Please write out exactly the lines of the data below from the line holding "The image size" through the line holding "Click the Multi-tenancy heading text", and leave out the rest.

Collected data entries
*-*-*
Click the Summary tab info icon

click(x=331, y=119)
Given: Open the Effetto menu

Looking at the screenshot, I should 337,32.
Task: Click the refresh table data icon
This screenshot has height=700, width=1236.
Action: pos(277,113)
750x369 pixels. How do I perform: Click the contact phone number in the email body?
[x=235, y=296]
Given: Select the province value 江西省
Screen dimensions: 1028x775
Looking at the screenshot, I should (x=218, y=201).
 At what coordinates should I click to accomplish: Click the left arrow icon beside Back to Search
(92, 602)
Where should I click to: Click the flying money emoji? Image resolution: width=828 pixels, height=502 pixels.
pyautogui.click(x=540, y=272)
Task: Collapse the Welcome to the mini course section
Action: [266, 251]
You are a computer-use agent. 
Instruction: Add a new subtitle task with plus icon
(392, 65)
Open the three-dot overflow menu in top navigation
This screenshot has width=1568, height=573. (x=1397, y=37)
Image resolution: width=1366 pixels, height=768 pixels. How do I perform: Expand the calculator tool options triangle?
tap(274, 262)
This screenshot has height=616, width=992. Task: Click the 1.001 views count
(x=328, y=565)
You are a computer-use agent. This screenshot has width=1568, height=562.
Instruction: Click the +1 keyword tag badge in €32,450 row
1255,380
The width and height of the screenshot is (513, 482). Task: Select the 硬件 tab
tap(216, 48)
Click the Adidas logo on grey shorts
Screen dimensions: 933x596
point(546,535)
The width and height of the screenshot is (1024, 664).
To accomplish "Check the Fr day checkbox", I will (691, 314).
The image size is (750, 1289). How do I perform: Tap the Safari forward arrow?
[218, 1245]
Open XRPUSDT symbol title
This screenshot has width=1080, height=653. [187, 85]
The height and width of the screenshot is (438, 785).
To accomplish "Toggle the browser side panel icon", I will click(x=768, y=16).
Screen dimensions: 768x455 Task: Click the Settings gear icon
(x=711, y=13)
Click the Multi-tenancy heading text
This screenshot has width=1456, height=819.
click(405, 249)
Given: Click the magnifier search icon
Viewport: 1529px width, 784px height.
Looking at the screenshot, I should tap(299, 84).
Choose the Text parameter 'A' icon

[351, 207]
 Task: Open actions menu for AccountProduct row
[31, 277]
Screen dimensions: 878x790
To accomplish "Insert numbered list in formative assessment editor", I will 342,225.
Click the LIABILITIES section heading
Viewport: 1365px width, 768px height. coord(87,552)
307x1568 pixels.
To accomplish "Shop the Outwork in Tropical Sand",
*-*-*
▶ **Answer box**
The image size is (750, 1289). How do I perform: Tap the Safari forward arrow?
[218, 1245]
Open XRPUSDT symbol title
This screenshot has width=1080, height=653. [187, 85]
The height and width of the screenshot is (438, 785).
To accomplish "Toggle the browser side panel icon", I will click(x=768, y=16).
Screen dimensions: 768x455 Task: Click the Settings gear icon
(x=711, y=13)
Click the Multi-tenancy heading text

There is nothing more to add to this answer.